--- Dataset records ---
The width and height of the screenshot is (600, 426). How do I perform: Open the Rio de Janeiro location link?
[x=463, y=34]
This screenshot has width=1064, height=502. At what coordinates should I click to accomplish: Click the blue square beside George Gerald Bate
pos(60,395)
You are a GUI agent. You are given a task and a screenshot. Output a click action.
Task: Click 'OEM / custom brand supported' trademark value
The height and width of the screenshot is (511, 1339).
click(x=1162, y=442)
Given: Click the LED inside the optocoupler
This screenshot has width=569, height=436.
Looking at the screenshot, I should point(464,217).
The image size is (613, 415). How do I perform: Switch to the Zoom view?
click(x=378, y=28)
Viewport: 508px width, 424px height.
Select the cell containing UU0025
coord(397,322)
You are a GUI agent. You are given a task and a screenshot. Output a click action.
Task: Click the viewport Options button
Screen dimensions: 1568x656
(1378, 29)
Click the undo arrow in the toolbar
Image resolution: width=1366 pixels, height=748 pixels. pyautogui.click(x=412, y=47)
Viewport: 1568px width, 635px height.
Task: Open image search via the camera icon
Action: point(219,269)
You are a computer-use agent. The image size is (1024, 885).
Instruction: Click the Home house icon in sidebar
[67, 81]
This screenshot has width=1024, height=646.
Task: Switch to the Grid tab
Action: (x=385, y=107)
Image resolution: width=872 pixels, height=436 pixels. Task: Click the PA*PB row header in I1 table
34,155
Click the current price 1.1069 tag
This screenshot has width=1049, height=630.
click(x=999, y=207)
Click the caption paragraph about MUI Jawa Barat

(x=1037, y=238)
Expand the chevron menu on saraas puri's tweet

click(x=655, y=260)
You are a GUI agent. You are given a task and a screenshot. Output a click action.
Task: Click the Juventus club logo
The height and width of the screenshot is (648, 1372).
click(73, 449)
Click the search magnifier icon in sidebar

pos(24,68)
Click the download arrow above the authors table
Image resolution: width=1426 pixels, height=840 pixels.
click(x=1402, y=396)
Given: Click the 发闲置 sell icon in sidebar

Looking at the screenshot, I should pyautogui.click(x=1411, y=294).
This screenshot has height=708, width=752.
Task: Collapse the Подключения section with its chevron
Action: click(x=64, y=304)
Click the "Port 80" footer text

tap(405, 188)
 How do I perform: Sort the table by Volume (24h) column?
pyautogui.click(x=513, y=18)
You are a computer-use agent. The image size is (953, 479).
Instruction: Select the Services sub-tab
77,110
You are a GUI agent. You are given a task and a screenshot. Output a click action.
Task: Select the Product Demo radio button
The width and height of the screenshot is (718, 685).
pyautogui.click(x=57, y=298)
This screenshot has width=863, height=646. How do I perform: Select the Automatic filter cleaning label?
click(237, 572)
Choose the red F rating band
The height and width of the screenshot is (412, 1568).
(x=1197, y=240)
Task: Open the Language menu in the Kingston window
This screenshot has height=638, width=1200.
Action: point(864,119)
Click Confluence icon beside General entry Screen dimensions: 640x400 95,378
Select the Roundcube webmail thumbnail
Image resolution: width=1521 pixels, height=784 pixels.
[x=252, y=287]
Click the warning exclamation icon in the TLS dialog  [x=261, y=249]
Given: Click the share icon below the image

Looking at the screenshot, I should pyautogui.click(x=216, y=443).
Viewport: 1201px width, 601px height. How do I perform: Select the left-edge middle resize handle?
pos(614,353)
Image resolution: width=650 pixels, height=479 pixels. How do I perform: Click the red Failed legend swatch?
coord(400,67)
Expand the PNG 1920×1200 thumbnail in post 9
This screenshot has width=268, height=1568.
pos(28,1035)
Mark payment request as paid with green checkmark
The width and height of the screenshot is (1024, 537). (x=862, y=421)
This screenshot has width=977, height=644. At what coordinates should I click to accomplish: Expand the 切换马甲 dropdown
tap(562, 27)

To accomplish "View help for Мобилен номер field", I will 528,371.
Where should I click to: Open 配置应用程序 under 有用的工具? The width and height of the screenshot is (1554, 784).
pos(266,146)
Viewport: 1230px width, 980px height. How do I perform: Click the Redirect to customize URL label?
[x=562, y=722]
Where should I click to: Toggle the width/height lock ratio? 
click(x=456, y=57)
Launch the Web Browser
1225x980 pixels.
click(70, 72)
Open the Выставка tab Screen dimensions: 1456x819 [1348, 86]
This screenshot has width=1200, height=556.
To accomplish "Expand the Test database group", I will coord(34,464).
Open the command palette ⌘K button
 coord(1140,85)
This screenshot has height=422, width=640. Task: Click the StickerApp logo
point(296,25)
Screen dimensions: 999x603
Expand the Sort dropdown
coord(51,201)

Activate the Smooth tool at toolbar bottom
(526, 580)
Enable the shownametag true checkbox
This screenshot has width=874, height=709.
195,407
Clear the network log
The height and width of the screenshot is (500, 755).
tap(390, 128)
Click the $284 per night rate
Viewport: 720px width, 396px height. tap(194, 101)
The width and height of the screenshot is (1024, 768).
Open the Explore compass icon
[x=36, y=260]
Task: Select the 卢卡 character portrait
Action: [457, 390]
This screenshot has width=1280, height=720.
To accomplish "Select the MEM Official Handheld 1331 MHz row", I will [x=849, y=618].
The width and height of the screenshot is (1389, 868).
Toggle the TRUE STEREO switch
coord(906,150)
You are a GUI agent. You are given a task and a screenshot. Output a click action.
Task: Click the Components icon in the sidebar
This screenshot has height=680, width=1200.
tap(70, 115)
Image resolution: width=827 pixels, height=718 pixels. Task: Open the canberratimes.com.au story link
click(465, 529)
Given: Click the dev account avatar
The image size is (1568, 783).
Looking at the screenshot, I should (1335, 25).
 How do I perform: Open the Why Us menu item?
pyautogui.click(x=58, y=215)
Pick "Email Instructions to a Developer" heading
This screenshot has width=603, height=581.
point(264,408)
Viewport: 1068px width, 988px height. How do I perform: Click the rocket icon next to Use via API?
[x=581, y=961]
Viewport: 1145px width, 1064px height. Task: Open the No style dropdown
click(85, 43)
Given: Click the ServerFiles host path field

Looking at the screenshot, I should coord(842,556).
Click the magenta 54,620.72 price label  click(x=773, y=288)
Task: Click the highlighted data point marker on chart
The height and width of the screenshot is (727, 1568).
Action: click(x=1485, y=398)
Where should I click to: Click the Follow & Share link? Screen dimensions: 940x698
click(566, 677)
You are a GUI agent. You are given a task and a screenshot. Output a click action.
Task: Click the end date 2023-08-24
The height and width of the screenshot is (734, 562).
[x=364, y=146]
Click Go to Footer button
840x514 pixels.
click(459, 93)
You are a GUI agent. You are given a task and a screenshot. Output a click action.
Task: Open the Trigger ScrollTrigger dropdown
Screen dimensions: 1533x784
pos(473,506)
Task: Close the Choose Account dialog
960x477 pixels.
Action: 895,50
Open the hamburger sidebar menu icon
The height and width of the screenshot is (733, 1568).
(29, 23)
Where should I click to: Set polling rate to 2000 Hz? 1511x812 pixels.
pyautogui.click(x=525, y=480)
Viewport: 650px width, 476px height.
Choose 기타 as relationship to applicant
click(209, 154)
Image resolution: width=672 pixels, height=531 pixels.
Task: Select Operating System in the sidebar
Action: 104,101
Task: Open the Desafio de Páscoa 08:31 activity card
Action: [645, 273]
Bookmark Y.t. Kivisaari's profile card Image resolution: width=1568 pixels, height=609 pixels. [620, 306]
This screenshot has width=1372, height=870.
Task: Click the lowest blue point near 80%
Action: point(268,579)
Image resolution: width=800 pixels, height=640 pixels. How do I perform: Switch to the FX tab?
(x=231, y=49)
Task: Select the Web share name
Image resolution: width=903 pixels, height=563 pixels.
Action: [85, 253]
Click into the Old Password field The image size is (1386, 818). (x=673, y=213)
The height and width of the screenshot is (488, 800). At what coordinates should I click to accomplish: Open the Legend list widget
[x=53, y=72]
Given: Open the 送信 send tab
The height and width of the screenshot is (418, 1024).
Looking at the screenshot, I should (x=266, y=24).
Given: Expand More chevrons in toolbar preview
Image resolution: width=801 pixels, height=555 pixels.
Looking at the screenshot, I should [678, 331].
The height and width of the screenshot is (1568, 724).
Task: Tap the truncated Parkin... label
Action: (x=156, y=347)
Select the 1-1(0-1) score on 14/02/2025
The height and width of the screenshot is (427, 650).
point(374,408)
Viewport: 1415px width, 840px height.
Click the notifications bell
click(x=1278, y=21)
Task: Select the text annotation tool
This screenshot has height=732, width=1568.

--- The exercise ---
Write out the records again, from the first line through the line containing "pos(60,395)", with "Buenos Aires" substituted for "Rio de Janeiro" and every other part left unchanged.

--- Result below ---
The width and height of the screenshot is (600, 426). How do I perform: Open the Buenos Aires location link?
[x=463, y=34]
This screenshot has width=1064, height=502. At what coordinates should I click to accomplish: Click the blue square beside George Gerald Bate
pos(60,395)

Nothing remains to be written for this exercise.